▶ What you will do: Start the copy at the line holding "Instruction: Expand the folder path dropdown" and continue it exactly through the last line of the entries, leaving out pictures and anything else.

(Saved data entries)
----------
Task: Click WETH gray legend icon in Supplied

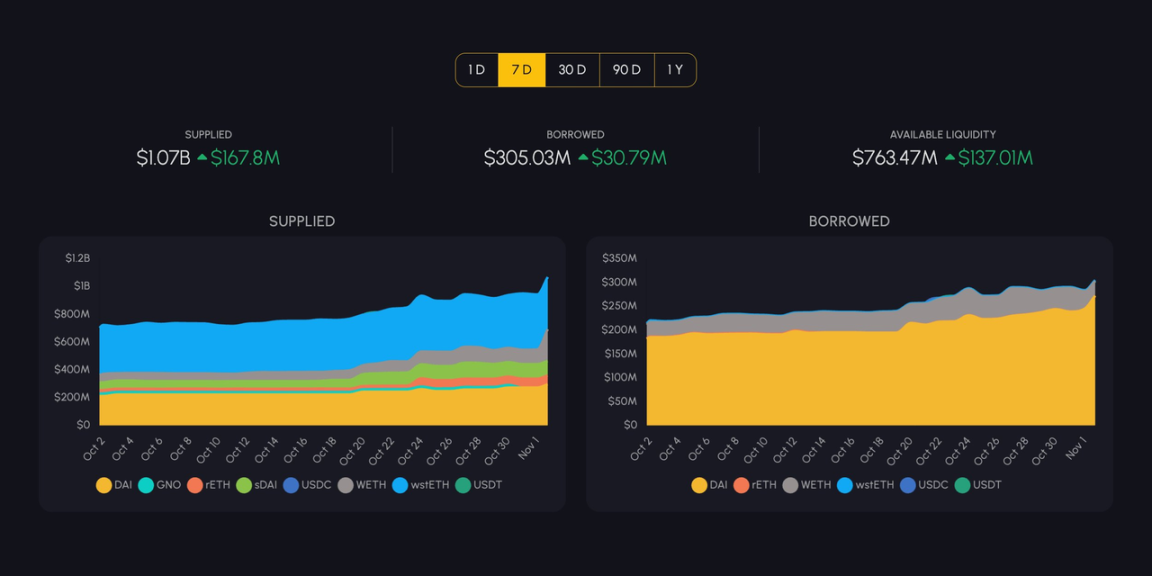Action: pyautogui.click(x=346, y=485)

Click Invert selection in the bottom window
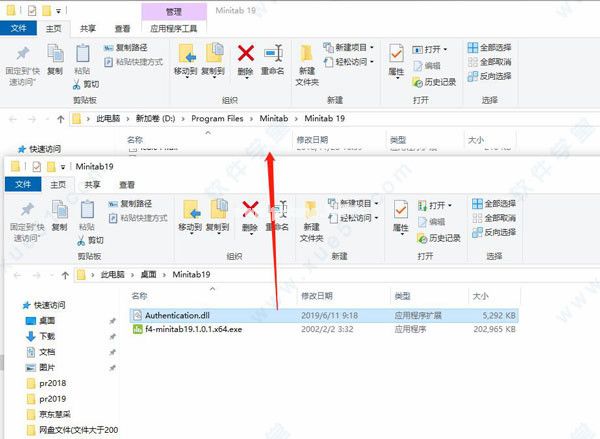point(494,232)
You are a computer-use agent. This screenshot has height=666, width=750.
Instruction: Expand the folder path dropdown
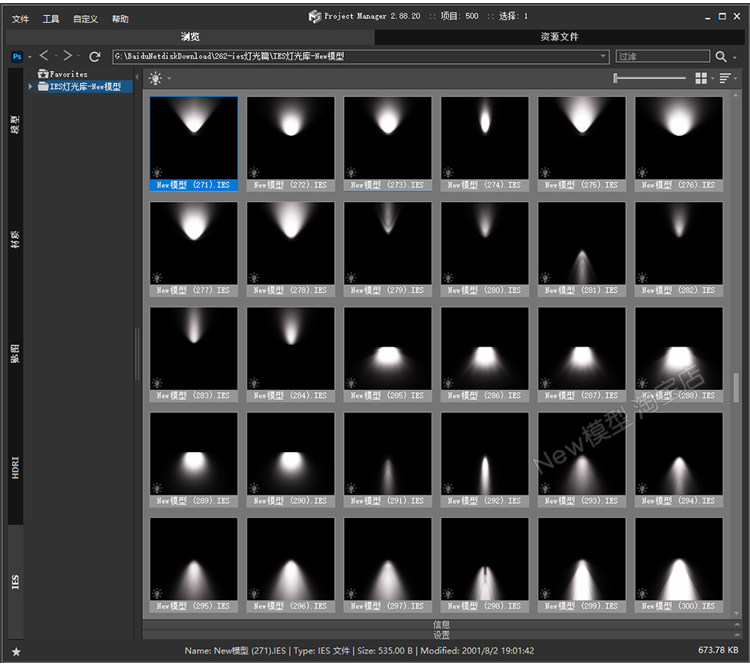(x=603, y=57)
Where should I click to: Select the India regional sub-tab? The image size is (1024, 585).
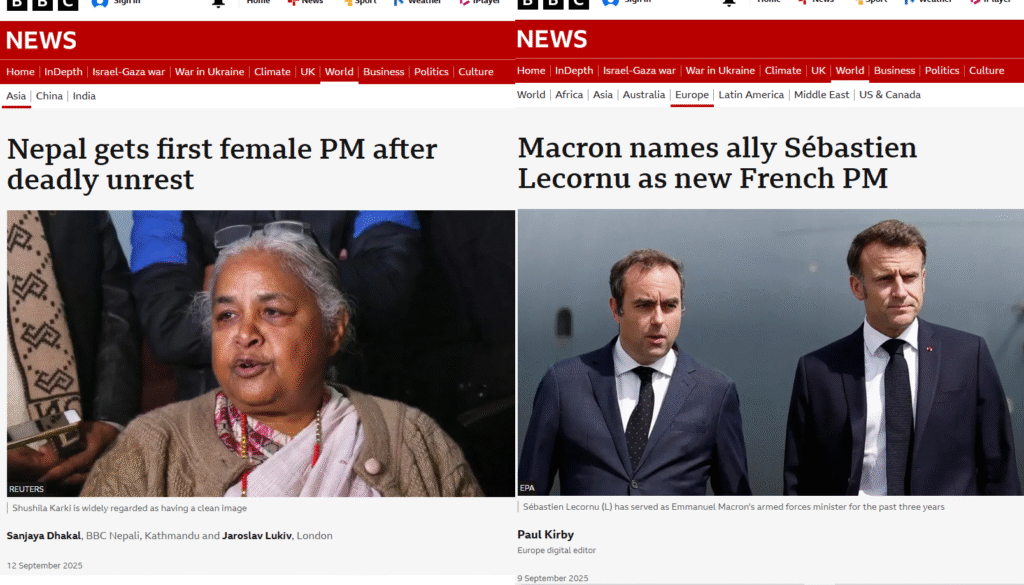(x=84, y=96)
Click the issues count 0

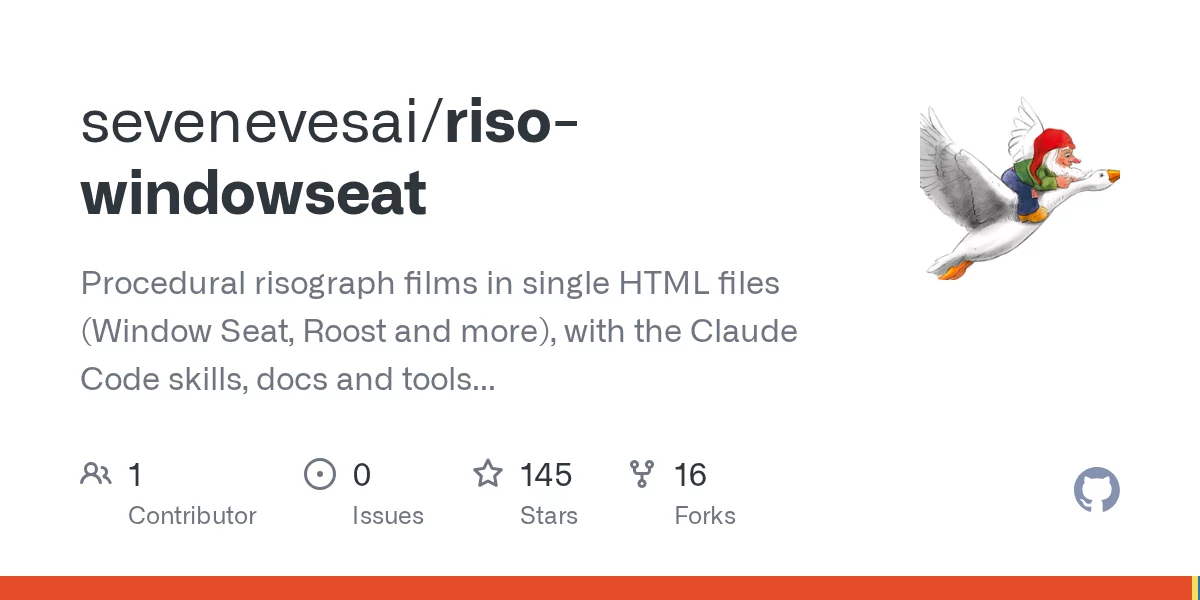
----------
▶ Answer to this exercise:
Instruction: Expand the folder path dropdown
(x=603, y=57)
Where should I click to: Select the India regional sub-tab? The image size is (1024, 585).
(x=84, y=96)
Click the issues count 0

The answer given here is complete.